Fee-Only financial advisor
From Wikipedia, the free encyclopedia
| The examples and perspective in this article or section may not represent a worldwide view of the subject. Please improve this article or discuss the issue on the talk page. |
Fee-Only financial advisors, as defined by the review materials for the Certified Financial Planner (United Kingdom) exam, are compensated only by their clients and accept no commissions or compensation from other sources, such as insurance products or investments; rather, fee-only advisors charge only hourly or fixed fees (including retainers). Many confuse "fee-only" with "asset-based" advisors who charge a fee calculated as a percentage (e.g., 1%) of assets under management. The fee-only model of compensation reduces the potential for conflicts of interest between the advisor and the client in that the advisor is not beholden to insurance, investment, and other financial companies.
A true fee-only advisor may reduce conflicts such as:
- an incentive to take too much risk in a portfolio to generate additional gains that translate into "raises" for the asset based advisor
- an incentive to convert non-cash assets such as real estate and collectibles to cash and securities so that the advisor can generate a fee
- an incentive to minimize necessary trades because this may result in additional costs to the advisor if trading costs are included in the asset-based fee
Working on a fee-only basis allows the advisor to:
- Customize an investment portfolio that is designed to help the client realize short-term and long-term investment goals.
- Provide simplified performance reporting, making it easy for clients to monitor their accounts.
- Support the client with ongoing professional advice, timely information about accounts and updates on the world’s financial markets.
- Manage a client's portfolio and make investment changes--without commissions--as your objectives or the economic climate changes.
On the downside, it is worth noting that:
- Operating on a fee-paying basis may make the advice too expensive to obtain for the broader market otherwise catered for by commission-based advisers.
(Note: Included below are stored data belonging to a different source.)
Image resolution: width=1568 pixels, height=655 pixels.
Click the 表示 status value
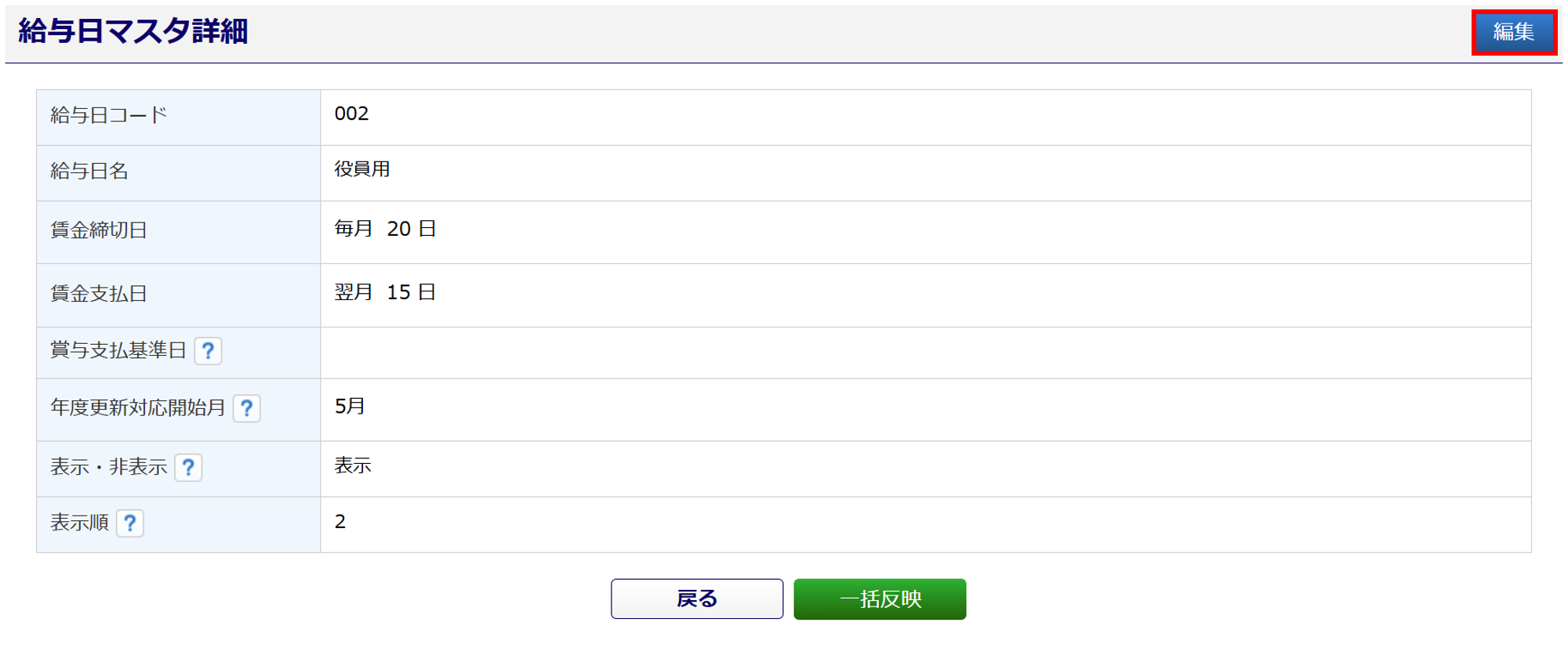(x=353, y=466)
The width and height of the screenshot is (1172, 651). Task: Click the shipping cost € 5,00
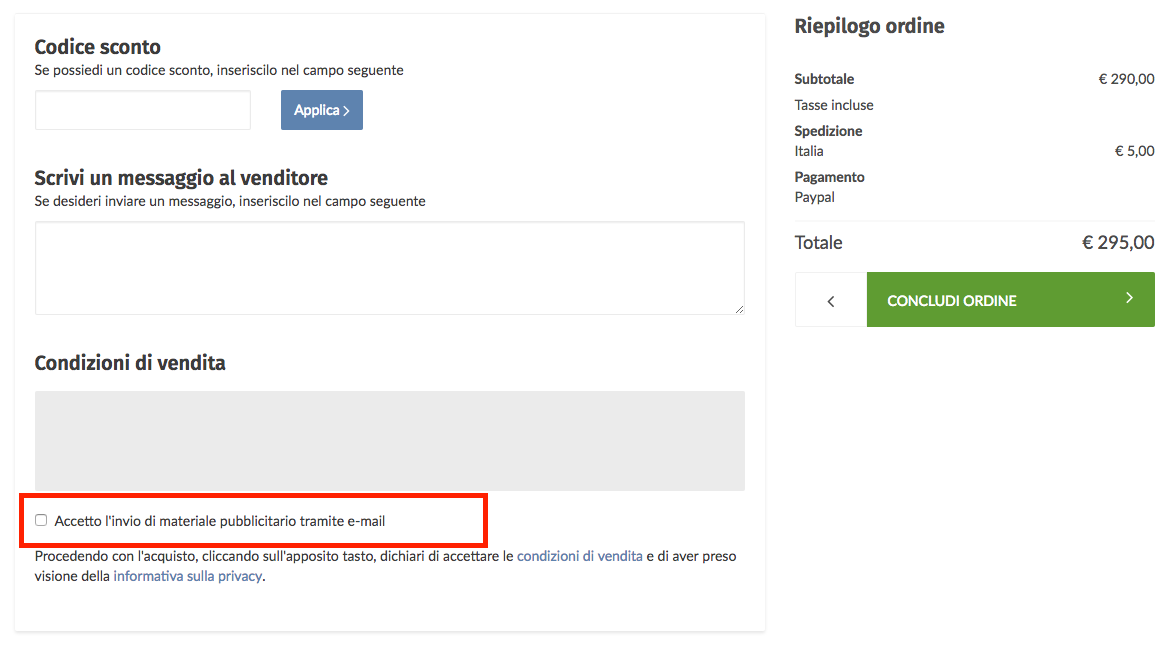click(1134, 151)
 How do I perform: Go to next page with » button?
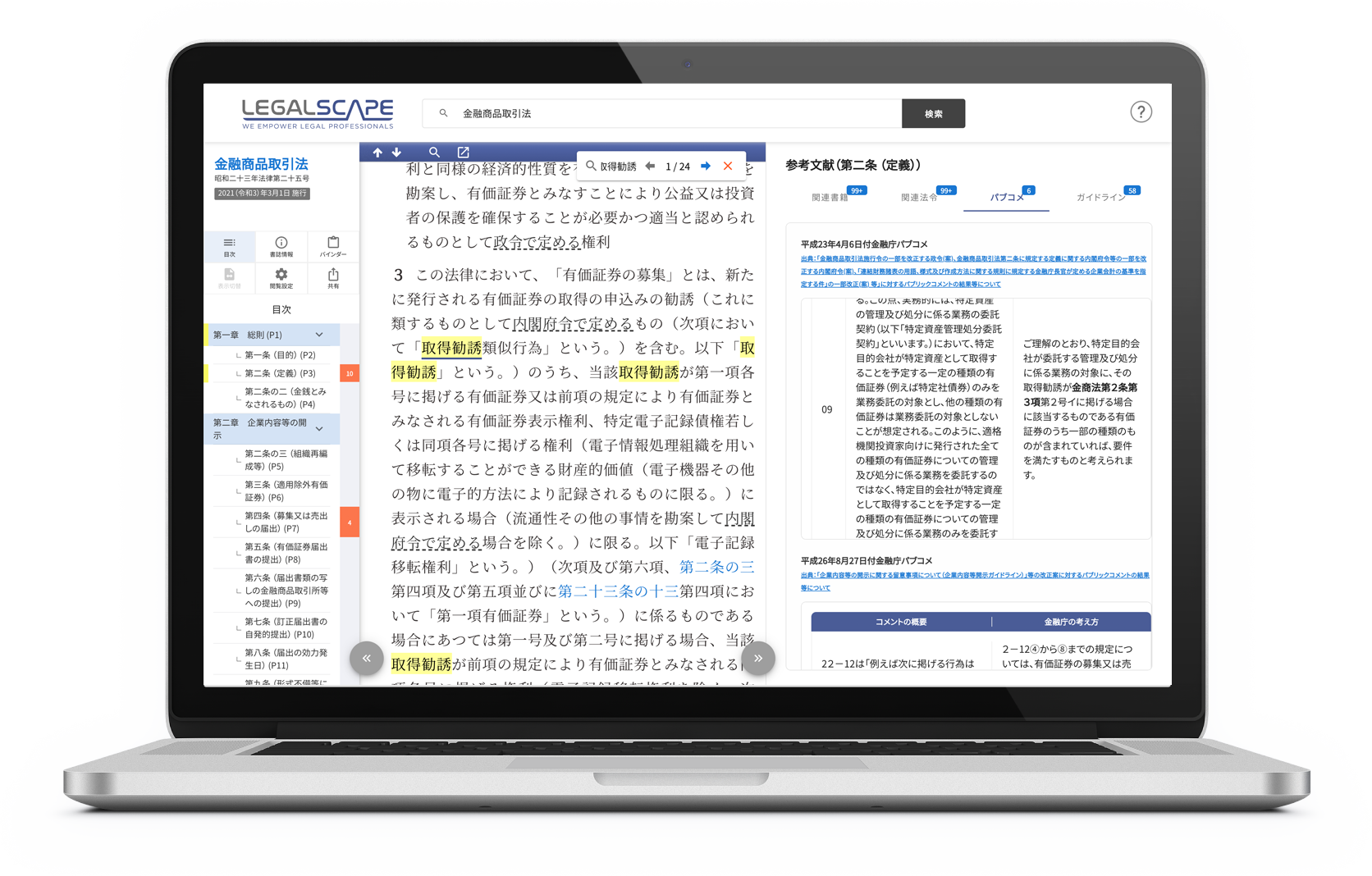pos(758,658)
If a client must pay $1000 in fees to his adviser as a lump sum, this is much less manageable for all but the wealthy, than the more manageable option of paying through regular charging and commissions.
- While fee-based advisers may not demonstrate outright commission bias, they may still have personal 'favourites' amongst product providers and investment houses that lead to one provider being specifically favoured over another when advice is given.
The U.S. National Association of Personal Financial Advisors (or NAPFA) is an organization that was created in 1983 to aid the field of Fee-Only financial planning, but does allow members who charge a percentage of assets under management to use their "Fee-only" designation.